A second factor is a big increase in the willingness of consumers and business managers to risk going into debt. "We've come to assume that government will protect us," he said. "I grew up in the 1930s and the most important thing in the world was to find a steady job that would finance food and shelter."
Those basic conservative instincts are no longer ingrained. "Does this mean a more risky world? Yes, it does. There will be more failures taking place," Gramley said.
"It's almost Corporate Finance 101," said Charles B. Reeder, formerly chief economist of E. I. duPont de Nemours & Co. "For a company with a heavy debt, it's wonderful leverage on the upside." Borrowed money permits a faster expansion than the company's cash flow could produce. "But some people are taking some big risks with their organizations in incurring so much debt," he said.
The risk appears manageable to companies because of the faster, stronger flow of after-tax cash thanks to the corporate tax reduction since 1981.
If the economy remains healthy in 1986, as economists expect, there will be time for corporations to use that cash to reduce their debt or refinance it to take advantage of lower interest rates.
"What managements are betting on," said Reeder, " . . . is that if we have several years of sustained growth, they'd have time to get the balance sheets back in shape.

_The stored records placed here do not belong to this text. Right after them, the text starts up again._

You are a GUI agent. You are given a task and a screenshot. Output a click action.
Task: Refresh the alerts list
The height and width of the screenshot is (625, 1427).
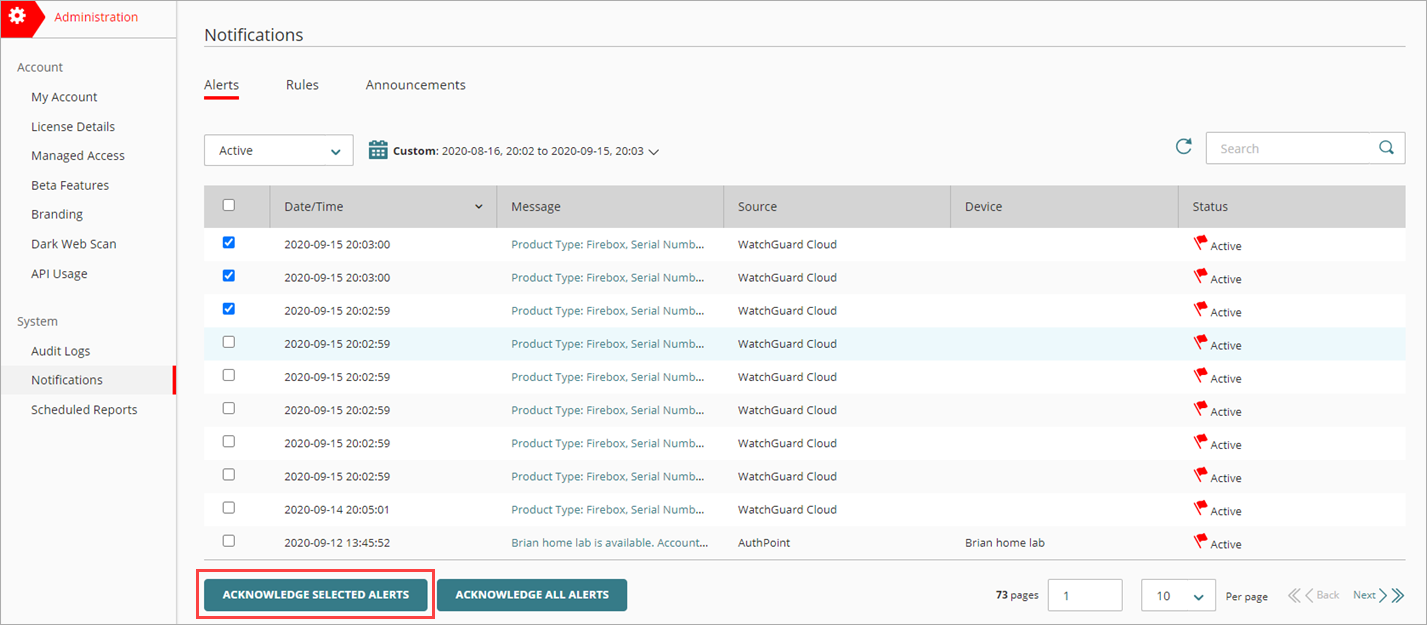point(1183,147)
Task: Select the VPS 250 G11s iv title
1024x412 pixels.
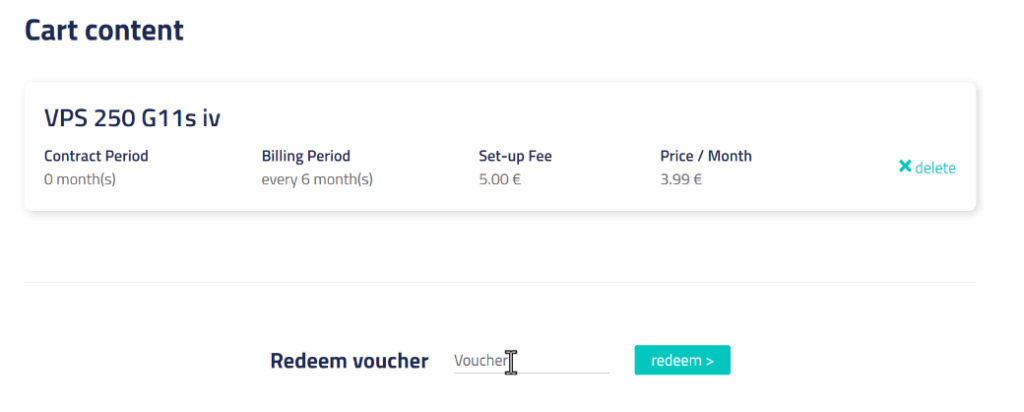Action: coord(132,119)
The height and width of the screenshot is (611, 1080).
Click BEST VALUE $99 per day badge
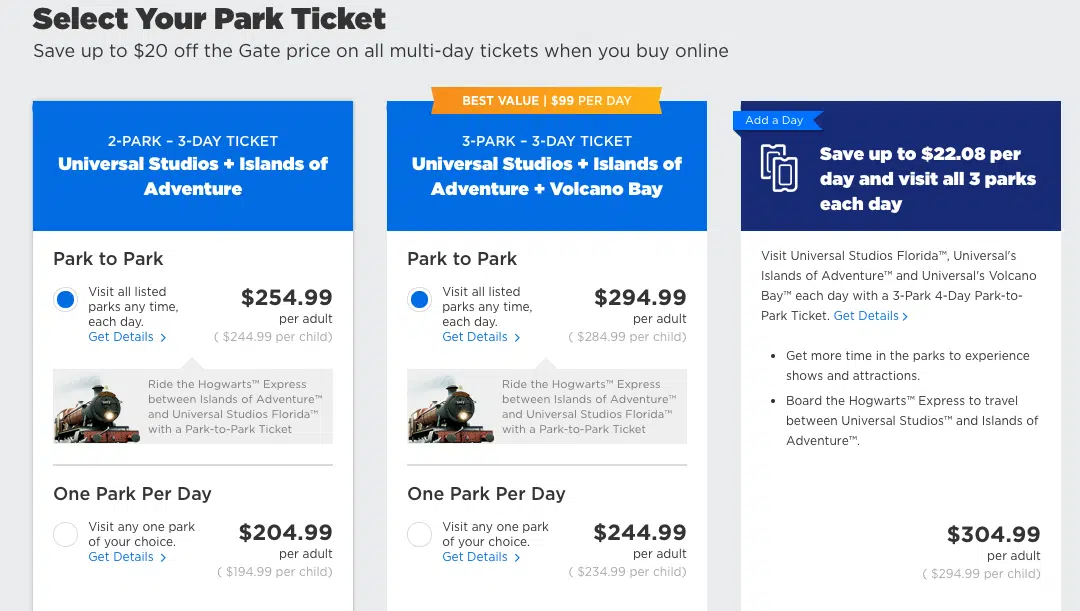tap(547, 101)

They don't think they're risking a recession that would sink them."
The same strategy should be followed by consumers, he said. Last year, consumer spending expanded faster than consumer income, thanks to the availability of credit. "Obviously, that can't continue forever," Reeder said.
A big reason for the rise in overall debt is the impact of the "baby-boom" generation, the huge portion of the population in the 20-to-40 age group that is entering the period of greatest credit demand, said The Conference Board's Linden. There is no solid evidence that they are overextending themselves by taking on too much debt, he said.
The mortgage debt for a household at the economic midpoint or median of the population was $21,010 -- less than in 1970 and 1977 surveys after accounting for inflation.
Just as 1986 may offer businesses' a chance to reduce their debt, there is an opportunity for consumers to do the same.
The rising level of debt "only becomes a really serious problem when other things go wrong," said Reeder -- if interest rates rise sharply or the economy suddenly stalls. "Then problems start to multiply and everyone is in trouble. But that doesn't seem to be in the cards. We may adjust to this in a couple of years, and it may be simple as that."